Proprio mentre il tema dell’aborto si trova al centro di un acceso dibattito in Polonia, arriva la condanna della Corte di Strasburgo per lo stato in questione per aver negato a una teenager polacca, rimasta incinta in seguito a uno stupro, la libertà di abortire.
Secondo la sentenza, sarebbero stati violati agli articoli 8, 5 e 3 della Convenzione sui diritti umani che sanciscono rispettivamente il diritto al rispetto della vita privata e della famiglia, il diritto alla libertà e alla sicurezza e il divieto di subire pene e trattamenti inumani e degradanti. In aggiunta, infatti, alla violazione del diritto all’interruzione volontaria di gravidanza che le spettava per legge, si c'è anche la detenzione arbitraria della ragazza che sarebbe stata separata dalla madre e la diffusione dei dati personali della stessa da parte delle strutture mediche.
Ora lo stato polacco dovrà pagare un risarcimento di 61mila euro alla giovane e alla madre. Un vero e proprio calvario quello della ragazza quattordicenne che rimasta incinta nel 2008 si è vista costretta a vagare da un ospedale a un altro quasi a elemosinare quel diritto – quello dell’interruzione volontaria di gravidanza – che riconosciuto dalla normativa in vigore nel suo paese, all’atto pratico non le è stato garantito.
Seppure, infatti, la legge polacca che disciplina l’aborto sia una delle più severe in Europa, questa concederebbe una deroga al divieto di abortire solo ed esclusivamente nei casi di stupro, incesto o quando è in pericolo la vita del feto o quella della madre. Eppure, nonostante un certificato dell’avvocato attestasse che la gravidanza era il risultato di un ‘’rapporto sessuale illegale’’, la giovane si è vista rifiutare il trattamento prima da due ospedali della sua città natale, Lubin, e poi da un ospedale di Varsavia.

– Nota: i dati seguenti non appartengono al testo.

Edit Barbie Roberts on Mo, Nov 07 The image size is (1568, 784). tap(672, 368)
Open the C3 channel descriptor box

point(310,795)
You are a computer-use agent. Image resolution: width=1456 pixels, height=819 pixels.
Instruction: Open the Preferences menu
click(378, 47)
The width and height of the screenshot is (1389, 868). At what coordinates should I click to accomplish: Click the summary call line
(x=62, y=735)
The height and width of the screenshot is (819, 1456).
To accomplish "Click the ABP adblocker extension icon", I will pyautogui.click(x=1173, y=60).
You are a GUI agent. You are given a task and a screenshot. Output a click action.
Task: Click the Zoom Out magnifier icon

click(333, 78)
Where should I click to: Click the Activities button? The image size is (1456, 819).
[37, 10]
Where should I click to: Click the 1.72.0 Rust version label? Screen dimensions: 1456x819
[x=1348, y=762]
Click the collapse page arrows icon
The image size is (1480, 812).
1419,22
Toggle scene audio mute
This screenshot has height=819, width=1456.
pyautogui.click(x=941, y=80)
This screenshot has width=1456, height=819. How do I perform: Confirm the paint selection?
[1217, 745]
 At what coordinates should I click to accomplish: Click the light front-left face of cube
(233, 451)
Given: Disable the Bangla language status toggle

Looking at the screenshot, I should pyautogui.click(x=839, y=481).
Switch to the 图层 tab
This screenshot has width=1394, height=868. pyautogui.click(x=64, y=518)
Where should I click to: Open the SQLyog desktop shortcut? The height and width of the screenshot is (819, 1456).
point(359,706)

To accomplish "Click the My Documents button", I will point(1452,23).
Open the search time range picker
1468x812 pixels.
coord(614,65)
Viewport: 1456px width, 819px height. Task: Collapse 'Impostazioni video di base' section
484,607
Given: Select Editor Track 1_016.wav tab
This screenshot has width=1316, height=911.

A tal proposito, si legge negli atti del processo che madre e figlia avrebbero denunciato una totale ‘’mancanza di aiuto’’ da parte dalle strutture, affermando di essersi sentite ‘’manipolate’’ da quanti cercavano di convincere con insistenza la ragazza a non procedere con l’interruzione. Le due donne sarebbero inoltre state aggredite dai gruppi pro-life e subito ore di interrogatori con la polizia. La giovane sarebbe poi finita in un centro di accoglienza giovanile per via delle accuse mosse alla madre, rea secondo le autorità di voler obbligare la figlia ad abortire.
C’è voluto l’intervento del ministro della salute polacco affinchè la ragazza riuscisse ad abortire: ma per farlo si è dovuta spingere, seguendo canali clandestini, fino a Gdansk, a 500 km da casa.